You are also on your own at the moment and have no distraction from thinking about your diagnosis that you would have if your hubby was there I am sure. One thing you are not though is on your own, not with us lot behind you xxx
Oh Alex that's exactly what happened to me with the MRI. I so wished I'd said to you to keep your eyes open when you go in when I saw you were worried about having one. It didn't occur to me to open my eyes the first time and did the same as you panicked and screamed at them to let me out! I felt such an idiot. Then realised if I kept my eyes open I could see the end. I did the whole thing with my head sort of stretched round so I could see enough of the outside! I have decided if I have another one I'll take some sort of tranquilliser first! Glad you got through it anyway and hope that things don't change too much as a result. I am also waiting for surge (mines on Friday) and it is a horrible wait.have you got plenty of things planned for this week? I'm trying to fill my days and keep occupied then get completely knackered!! Take care Emma xx
Well that is that one over, you have got through it, I have never had one myself but Colin has and he told me what it was like, I must admit I think it would freak me out.

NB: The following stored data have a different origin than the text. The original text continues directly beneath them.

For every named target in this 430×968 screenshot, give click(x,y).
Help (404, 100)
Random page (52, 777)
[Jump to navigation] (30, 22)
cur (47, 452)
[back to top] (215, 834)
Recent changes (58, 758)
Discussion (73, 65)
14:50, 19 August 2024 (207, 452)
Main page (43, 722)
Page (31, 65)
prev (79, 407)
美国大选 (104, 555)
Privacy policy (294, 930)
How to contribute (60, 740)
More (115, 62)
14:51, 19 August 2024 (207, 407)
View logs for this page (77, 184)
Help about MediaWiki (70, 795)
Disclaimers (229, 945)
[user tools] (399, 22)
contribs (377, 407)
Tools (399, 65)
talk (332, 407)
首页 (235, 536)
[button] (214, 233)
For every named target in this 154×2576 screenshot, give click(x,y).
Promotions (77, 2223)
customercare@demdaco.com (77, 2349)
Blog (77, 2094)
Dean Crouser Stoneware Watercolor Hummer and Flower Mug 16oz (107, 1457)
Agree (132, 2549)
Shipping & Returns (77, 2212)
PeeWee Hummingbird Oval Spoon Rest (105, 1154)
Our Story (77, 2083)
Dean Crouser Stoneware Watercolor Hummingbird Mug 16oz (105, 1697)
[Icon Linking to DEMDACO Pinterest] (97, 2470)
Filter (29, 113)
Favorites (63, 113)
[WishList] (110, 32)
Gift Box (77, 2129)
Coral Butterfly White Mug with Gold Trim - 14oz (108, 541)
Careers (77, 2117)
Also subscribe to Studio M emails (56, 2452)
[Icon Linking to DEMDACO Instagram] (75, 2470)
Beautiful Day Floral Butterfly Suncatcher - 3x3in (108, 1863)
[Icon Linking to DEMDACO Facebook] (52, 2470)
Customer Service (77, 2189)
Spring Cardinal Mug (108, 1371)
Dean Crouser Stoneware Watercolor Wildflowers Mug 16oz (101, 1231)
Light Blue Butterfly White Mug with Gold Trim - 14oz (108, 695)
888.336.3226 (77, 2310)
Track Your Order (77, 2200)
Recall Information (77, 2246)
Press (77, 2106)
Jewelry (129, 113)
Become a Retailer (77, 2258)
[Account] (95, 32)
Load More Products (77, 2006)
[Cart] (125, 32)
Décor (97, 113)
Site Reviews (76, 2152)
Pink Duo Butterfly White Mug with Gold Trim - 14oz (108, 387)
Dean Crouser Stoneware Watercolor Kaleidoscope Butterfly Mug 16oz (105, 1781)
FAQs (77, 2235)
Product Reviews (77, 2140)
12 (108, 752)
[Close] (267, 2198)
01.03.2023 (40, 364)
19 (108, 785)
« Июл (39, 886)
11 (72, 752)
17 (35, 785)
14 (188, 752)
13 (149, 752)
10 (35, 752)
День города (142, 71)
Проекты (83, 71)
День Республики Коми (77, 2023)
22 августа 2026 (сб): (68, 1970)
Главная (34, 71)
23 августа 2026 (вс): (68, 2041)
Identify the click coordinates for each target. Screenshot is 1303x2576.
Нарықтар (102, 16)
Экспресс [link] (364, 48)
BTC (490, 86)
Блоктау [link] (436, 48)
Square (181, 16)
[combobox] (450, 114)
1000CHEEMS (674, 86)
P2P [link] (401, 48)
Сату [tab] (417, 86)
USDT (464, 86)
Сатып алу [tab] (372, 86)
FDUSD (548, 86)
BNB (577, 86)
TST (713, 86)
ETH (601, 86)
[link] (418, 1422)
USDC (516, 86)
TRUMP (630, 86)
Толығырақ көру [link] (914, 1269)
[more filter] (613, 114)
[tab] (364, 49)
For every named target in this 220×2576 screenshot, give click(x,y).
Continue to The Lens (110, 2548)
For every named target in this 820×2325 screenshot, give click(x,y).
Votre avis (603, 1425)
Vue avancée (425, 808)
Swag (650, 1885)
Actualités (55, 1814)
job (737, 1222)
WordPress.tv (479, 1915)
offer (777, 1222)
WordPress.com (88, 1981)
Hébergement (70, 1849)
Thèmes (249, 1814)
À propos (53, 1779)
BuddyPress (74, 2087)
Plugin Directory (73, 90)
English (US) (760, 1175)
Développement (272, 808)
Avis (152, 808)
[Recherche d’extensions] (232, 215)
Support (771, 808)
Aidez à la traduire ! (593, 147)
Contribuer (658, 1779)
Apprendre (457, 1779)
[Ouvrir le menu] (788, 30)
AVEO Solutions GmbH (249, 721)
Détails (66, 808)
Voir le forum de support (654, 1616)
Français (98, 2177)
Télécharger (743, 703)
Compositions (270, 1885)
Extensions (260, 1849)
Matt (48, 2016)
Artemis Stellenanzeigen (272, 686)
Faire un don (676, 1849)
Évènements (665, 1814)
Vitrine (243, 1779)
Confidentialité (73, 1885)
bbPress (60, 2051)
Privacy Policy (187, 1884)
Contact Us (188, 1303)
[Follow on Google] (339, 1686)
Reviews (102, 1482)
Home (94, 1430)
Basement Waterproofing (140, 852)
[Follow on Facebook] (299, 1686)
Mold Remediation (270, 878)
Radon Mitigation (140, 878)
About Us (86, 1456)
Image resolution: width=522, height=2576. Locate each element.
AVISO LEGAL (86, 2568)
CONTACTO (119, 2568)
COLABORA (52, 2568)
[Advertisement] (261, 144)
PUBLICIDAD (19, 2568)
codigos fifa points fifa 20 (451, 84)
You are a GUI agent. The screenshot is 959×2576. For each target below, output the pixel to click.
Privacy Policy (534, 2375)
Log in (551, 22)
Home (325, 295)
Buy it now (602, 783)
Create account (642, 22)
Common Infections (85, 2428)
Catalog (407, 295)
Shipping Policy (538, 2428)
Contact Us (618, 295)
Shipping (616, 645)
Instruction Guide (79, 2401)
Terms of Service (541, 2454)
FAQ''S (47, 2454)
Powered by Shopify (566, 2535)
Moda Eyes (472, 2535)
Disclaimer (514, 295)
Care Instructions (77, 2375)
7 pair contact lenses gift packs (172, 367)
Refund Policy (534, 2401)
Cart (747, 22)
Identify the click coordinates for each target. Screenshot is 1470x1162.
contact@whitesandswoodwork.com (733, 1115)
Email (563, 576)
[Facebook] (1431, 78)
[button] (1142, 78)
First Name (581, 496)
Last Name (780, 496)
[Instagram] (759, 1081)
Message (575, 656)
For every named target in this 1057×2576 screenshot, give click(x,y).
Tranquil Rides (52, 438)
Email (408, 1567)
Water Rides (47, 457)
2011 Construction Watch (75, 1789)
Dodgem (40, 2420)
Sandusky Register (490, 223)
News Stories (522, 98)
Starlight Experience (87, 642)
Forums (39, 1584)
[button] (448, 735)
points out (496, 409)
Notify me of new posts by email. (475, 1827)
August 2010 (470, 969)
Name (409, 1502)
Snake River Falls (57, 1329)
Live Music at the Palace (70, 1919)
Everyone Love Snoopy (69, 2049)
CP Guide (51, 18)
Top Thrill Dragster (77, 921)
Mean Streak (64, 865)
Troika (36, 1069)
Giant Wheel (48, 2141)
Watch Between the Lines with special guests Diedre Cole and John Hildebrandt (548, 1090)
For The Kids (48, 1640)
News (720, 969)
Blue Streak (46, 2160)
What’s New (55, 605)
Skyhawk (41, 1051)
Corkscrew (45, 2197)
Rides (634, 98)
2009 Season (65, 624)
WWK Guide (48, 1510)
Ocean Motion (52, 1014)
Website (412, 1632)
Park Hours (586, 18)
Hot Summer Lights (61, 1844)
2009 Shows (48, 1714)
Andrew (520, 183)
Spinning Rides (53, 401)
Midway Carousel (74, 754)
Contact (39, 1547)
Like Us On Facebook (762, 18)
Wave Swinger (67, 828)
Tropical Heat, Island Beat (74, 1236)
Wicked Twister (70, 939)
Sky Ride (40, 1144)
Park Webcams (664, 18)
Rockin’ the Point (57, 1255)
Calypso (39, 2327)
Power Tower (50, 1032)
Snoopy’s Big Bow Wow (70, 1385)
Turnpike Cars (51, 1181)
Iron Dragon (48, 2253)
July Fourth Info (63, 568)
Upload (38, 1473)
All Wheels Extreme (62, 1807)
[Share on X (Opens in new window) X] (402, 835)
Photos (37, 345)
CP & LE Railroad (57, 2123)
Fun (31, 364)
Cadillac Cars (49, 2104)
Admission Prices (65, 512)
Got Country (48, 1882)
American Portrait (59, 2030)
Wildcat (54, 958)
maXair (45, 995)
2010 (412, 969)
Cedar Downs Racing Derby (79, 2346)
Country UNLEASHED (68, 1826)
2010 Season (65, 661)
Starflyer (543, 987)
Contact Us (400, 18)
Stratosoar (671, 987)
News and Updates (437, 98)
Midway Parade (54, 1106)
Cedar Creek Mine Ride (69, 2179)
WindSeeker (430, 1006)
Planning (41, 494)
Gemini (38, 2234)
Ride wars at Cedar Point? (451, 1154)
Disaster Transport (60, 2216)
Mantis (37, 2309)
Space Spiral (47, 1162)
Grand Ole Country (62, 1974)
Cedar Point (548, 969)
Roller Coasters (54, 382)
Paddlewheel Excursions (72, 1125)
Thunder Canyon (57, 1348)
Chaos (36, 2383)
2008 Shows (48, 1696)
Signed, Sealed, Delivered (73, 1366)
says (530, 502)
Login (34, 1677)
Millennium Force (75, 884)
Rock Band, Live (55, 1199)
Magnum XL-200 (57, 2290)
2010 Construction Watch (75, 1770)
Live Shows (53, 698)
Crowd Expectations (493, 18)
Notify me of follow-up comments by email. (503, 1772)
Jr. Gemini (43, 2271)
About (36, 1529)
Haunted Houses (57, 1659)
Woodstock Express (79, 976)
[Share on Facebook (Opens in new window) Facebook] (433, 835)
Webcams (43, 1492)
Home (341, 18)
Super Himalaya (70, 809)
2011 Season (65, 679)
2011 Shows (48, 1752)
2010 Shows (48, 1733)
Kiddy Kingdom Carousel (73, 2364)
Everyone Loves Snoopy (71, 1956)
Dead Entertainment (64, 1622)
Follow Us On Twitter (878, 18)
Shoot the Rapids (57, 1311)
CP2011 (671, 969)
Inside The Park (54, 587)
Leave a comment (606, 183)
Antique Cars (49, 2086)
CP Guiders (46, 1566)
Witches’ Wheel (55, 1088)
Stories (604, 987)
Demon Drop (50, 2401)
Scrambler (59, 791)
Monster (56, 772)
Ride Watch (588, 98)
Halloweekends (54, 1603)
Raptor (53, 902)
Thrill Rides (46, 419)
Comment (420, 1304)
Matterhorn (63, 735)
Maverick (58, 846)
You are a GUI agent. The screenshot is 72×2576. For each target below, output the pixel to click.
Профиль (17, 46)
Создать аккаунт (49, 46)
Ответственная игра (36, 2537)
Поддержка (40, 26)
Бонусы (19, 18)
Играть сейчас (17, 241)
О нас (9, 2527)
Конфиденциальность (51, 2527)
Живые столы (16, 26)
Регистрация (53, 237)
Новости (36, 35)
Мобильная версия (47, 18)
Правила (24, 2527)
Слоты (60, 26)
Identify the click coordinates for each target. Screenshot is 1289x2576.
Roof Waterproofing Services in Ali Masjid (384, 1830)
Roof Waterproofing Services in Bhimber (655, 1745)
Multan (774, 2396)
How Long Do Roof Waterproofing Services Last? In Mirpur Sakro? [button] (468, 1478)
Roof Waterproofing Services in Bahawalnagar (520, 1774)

Presumably they will let you know in the next week or so?
Relax now xxxx
I know just how petrified you feel....I had to have a CT scan with contrast looking for metastasis as I had DCIS with invasive tumour on top. We already knew from the biopsy results that I had some positive nodes so it was a real possibility even though the oncologists were convinced it hadn't spread.
It was a difficult few days but thank fully it came back negative.
They don't always rush with the results. I called my BCN after a week and she said they would tell me at admission for my mx - another 10 days and I would be on my own in the hospital!! I told her I would go mad by then!! What a star, she checked on the system and rang me back 10 minutes later to say it was clear.....I guess she could not have done that if it was a positive result but in my case it saved me 10 days of angst about my prognosis.
Good luck. Nothing will completely quell your fears but here's hoping for the best news. 🍀💕
I went through the same terror. My lymph nodes were clear but I still had to have a CT scan to make sure it hadn't spread. I was petrified, my heart hurt, I couldn't breathe - I felt like I wanted to scream.
The scan came back clear - just as they thought it would, my consultant said afterwards!
All this waiting for results is horrible, but they do want to check that they are giving you the right treatment.
Sending you huge big hugs.
Like most things when going through this, the prospect is worse than the reality. I remember feeling very anxious about the MRI, but it is to get the all the information required to get you the best treatment plan.
Like you, my nodes were clear on US & so it remained.
It's normally done if you are younger, have dense breasts &/or if you have a lobular bc diagnosis.
It's quite straightforward, I actually found it quite interesting once, I had got over the anxiety.
Subsequently, I felt reassured it had been done as I then understood they were only being thorough.
good luck with your radiotherapy I finished mine in September and it was ok I promise. Just wanted to say I too had thyroid cancer in 2000, you think you have had your lot don't you and then we went and got another one, My breast cancer was found last April IDC 14mm grade 3 no nodes and Oncotype 20 so no chemo. I had a CT scan last week which found something on my liver so I am having a MRI on Monday which I am really scared about. It is a rollercoaster for sure.